- _WHAT THE TASK ASKS_: Only the lines from the one containing "This screenshot has" to the end of the listing below should be returned, exactly as written and without pictures.

[THE INPUT Boundary: Start]

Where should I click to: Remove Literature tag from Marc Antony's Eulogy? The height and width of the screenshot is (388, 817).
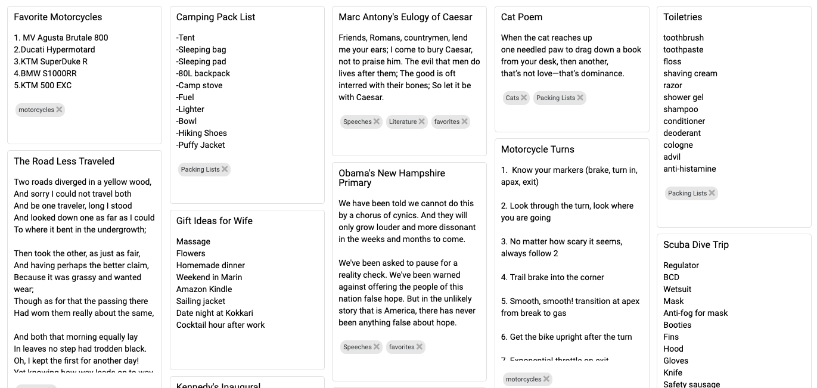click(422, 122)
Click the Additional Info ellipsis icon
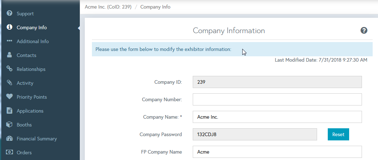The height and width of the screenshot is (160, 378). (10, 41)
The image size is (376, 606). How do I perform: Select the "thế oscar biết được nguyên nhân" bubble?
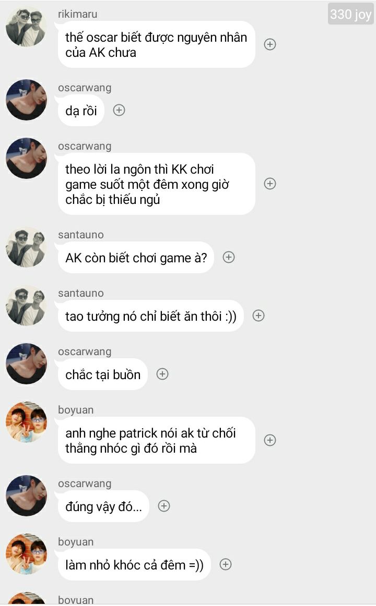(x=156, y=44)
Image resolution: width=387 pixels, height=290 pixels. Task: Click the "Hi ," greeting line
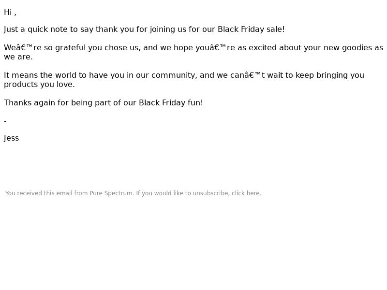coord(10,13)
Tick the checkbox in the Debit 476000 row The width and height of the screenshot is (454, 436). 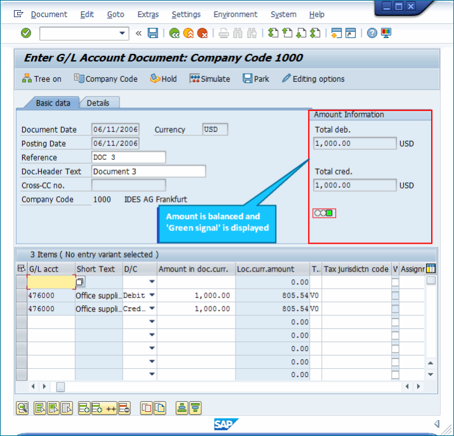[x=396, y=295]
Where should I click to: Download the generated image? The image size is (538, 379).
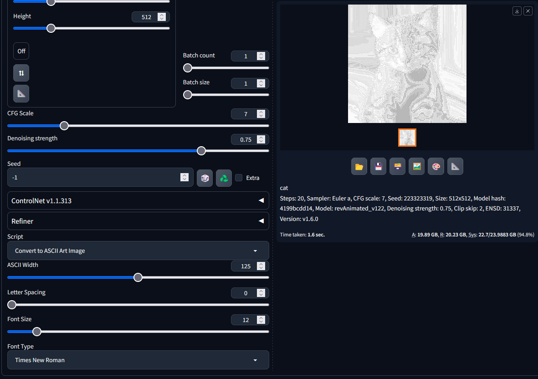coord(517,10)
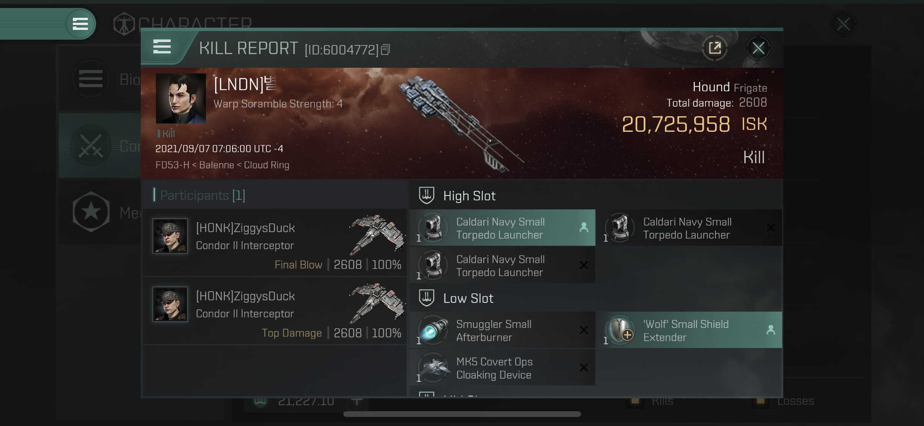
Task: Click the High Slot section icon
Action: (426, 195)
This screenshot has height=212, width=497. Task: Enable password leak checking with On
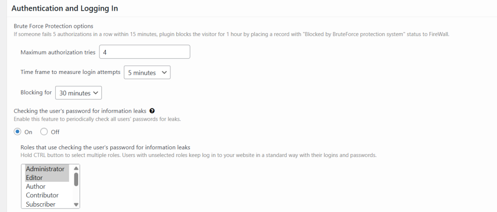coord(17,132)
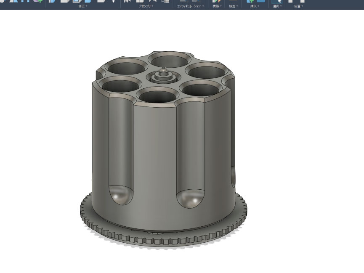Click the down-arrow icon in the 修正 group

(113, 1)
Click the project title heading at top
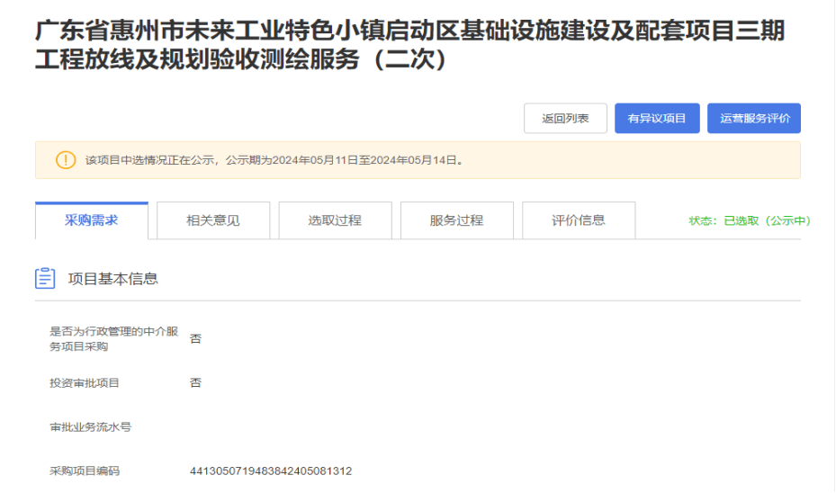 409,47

[THE INPUT Boundary: End]

- _OUTPUT BELOW_:
This screenshot has height=212, width=497. Task: Enable password leak checking with On
coord(17,132)
Click the down-arrow icon in the 修正 group

(113, 1)
Click the project title heading at top
 409,47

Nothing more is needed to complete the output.